Unfortunately, there is currently a drought of evidence on effective preventative programmes aiming at students as well as parents (Corrieri et al. 2014). However, the Adolescent Transition Program (ATP), which is a family-focused multilevel prevention programme in public middle schools in the USA, provides a few useful examples of intervention components that could be included in preventative approaches against depression. Nonetheless, it is necessary to emphasise that the programme was originally developed as an intervention for adolescents with problem behaviours (Dishion and Kavanagh 2003) and it serves here as an illustrative general framework within which depression-specific content could be implemented. The ATP aims at bridging home and school and ensuring that parents as well as teachers are in communication with one another. Within the programme, families are provided face-to-face meetings with programme implementers during which they learn family management skills, for instance engaging in active listening (Dishion and Kavanaugh 2000). These skills are practiced through group discussions, role-plays and homework activities that are graded to maximise students’ and parents’ engagement (Dishion and Kavanaugh 2000). In addition, weekly newsletters serve as a reminder of learnt information. In the context of depression, family management skills may have protective effect against the impact of parental depression on the mental health of their offspring. Another feature of the ATP that could be included in the depression preventative programmes is the signposting role that the intervention implementers serve ensuring that families receive adequate services (Dishion and Kavanaugh 2000).

Conclusion

Depression has a serious impact on social and educational development of young people and in extreme cases may lead to suicide. It has also been consistently found to be associated with mental health problems in the adulthood. Thus, preventative actions should be taken to prevent long-term mental health problems. There is no better setting for early-age preventative interventions than schools, as they play a major role not only in pupils’ lives but also in the community in general. Strikingly, we are still awaiting the development and implementation of truly effective school-based practices preventing depression. Unfortunately, too often, the preventative approaches ignore the wider social context in which the child/young person grows up, which leads to developing fragmented interventions destined to fail.

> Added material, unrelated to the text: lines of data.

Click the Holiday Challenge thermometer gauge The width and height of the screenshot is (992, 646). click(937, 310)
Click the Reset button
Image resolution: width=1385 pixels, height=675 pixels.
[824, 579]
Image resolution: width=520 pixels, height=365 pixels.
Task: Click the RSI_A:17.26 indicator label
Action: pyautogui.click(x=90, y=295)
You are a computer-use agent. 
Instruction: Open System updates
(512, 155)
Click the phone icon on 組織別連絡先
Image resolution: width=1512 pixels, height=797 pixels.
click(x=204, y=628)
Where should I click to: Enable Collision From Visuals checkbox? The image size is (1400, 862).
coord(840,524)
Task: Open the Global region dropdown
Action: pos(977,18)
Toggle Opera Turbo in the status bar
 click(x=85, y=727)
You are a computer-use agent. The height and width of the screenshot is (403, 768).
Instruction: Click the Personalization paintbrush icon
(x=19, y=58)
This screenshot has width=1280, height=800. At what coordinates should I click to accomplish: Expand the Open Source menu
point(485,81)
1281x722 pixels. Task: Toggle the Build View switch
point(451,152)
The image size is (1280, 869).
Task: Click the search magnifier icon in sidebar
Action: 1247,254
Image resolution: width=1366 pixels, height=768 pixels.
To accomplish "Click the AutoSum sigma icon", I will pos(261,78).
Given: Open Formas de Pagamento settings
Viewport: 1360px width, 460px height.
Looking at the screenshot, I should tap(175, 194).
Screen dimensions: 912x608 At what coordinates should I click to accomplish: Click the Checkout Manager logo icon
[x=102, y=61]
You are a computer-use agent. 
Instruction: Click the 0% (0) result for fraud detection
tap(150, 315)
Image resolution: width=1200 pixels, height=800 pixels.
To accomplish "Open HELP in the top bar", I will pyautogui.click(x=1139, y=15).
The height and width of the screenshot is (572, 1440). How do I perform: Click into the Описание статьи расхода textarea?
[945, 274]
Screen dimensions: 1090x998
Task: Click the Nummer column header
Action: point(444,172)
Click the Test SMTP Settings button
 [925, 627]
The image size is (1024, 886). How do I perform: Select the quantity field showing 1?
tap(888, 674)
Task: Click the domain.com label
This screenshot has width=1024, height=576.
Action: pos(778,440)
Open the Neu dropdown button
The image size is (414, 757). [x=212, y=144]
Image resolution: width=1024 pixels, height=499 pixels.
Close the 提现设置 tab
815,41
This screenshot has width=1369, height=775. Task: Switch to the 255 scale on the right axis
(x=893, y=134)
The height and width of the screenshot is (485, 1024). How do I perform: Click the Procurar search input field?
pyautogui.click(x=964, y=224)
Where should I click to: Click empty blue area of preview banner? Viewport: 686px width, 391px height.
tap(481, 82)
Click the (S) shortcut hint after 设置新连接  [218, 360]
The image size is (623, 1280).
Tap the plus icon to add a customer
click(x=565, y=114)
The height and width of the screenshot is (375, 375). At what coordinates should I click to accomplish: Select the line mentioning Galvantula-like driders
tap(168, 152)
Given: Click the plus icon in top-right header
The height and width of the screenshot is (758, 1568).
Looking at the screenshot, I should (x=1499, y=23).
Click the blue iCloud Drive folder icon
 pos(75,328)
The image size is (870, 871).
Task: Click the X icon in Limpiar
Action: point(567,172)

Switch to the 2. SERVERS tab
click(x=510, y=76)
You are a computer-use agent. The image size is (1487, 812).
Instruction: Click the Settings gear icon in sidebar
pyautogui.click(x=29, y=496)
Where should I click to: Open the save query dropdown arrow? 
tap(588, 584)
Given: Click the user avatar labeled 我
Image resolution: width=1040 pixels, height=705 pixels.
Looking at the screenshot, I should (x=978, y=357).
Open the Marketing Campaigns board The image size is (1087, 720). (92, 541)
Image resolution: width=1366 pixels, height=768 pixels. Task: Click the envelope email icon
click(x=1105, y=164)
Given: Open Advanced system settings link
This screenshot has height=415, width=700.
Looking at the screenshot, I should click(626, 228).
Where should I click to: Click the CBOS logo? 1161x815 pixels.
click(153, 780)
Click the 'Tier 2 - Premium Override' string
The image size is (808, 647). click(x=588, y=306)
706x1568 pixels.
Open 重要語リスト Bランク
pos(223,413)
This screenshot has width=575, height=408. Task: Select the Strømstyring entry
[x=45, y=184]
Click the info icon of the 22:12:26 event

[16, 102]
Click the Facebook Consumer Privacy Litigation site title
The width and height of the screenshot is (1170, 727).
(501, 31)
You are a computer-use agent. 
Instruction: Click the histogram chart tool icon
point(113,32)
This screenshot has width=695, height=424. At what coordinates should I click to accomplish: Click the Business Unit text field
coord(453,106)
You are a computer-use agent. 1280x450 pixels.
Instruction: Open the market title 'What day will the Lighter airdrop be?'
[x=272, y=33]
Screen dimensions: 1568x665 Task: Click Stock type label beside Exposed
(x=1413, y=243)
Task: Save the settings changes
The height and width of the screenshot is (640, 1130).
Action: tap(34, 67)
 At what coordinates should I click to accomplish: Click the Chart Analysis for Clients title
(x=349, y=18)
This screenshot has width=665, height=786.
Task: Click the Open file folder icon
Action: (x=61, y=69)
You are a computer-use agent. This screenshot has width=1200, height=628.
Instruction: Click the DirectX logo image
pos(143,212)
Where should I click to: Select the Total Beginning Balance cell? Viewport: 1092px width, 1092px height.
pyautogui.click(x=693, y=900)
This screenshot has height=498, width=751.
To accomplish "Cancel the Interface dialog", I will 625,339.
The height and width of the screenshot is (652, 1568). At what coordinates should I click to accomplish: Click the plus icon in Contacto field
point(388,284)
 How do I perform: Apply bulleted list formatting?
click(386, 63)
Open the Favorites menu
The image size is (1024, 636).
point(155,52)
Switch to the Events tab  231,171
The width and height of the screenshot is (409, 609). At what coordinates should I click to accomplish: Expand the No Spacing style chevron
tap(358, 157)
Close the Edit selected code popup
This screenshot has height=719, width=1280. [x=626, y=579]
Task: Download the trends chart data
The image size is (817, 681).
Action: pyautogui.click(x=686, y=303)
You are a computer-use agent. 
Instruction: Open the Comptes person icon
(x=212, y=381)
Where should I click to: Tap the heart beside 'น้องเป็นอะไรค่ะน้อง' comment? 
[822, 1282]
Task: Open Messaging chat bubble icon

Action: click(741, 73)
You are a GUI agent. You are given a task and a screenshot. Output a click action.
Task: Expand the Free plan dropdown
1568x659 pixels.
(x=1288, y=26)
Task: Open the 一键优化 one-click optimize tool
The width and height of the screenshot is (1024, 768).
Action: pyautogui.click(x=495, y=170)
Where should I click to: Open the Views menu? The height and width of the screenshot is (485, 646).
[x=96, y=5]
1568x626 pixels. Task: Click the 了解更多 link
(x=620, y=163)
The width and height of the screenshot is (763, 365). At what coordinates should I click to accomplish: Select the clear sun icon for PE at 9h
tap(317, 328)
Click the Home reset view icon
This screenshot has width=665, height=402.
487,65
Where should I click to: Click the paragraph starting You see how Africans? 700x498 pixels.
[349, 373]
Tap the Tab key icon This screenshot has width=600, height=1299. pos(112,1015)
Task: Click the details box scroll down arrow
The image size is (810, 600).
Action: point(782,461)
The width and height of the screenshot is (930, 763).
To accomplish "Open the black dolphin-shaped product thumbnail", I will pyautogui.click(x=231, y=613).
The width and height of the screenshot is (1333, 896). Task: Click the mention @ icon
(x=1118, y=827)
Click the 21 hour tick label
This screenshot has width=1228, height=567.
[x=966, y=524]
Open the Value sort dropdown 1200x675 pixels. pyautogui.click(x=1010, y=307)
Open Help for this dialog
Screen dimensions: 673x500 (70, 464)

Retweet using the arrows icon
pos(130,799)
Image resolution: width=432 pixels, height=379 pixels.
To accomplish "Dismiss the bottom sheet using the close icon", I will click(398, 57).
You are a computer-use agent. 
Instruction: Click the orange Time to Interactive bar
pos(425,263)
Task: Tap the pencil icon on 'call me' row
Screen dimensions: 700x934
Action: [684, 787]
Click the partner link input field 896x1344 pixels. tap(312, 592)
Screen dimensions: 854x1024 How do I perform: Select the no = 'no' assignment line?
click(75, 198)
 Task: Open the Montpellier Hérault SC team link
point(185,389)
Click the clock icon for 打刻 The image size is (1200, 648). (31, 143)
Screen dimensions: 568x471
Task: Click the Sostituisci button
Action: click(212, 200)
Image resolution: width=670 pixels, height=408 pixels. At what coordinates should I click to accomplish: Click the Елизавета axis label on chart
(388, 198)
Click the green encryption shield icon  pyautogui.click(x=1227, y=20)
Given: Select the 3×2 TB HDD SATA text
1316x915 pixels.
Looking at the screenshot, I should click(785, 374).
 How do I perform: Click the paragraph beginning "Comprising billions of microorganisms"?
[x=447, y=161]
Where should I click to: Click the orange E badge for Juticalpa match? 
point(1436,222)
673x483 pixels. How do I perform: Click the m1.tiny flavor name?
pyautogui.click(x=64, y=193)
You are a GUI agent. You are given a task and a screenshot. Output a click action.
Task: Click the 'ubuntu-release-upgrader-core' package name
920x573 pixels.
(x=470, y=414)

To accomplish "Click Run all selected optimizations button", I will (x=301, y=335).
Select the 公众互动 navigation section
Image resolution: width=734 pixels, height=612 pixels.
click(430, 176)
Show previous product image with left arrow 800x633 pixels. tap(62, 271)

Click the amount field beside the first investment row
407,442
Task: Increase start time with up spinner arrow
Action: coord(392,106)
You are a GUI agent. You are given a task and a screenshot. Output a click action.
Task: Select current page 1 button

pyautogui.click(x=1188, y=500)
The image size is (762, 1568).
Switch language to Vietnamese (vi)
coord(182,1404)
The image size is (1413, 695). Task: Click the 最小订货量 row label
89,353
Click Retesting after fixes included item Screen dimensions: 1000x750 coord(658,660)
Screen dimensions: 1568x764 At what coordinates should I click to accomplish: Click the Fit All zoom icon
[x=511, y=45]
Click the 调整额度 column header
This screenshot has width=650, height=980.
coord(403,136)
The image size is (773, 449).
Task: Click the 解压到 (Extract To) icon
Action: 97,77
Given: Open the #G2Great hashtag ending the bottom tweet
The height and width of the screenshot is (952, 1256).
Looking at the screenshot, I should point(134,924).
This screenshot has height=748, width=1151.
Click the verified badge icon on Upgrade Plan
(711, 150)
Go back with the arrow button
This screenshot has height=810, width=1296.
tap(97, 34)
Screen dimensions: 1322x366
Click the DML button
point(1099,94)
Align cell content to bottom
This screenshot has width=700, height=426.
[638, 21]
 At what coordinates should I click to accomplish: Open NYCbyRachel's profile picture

One of the contextual factors that may be of high importance is parental depression, which has been found to be highly associated with depression in their offspring and there is evidence that it moderates effectiveness of the preventative interventions. Thus, it is time to take a holistic, family-centred approach, to prevent depression in childhood/adolescence. Nonetheless, before this can happen, we need to address some crucial challenges related to school-family interaction, such as building school-family relationships, providing more staff training, and tackling mental health stigma.

Interventions, such as the Adolescent Transition Program, target both students and parents and can provide foundations for preventative interventions against depression. Hence, our efforts ought to be directed at building an evidence base for such interventions and spread good practice while keeping in mind unique contextual factors characterised each school.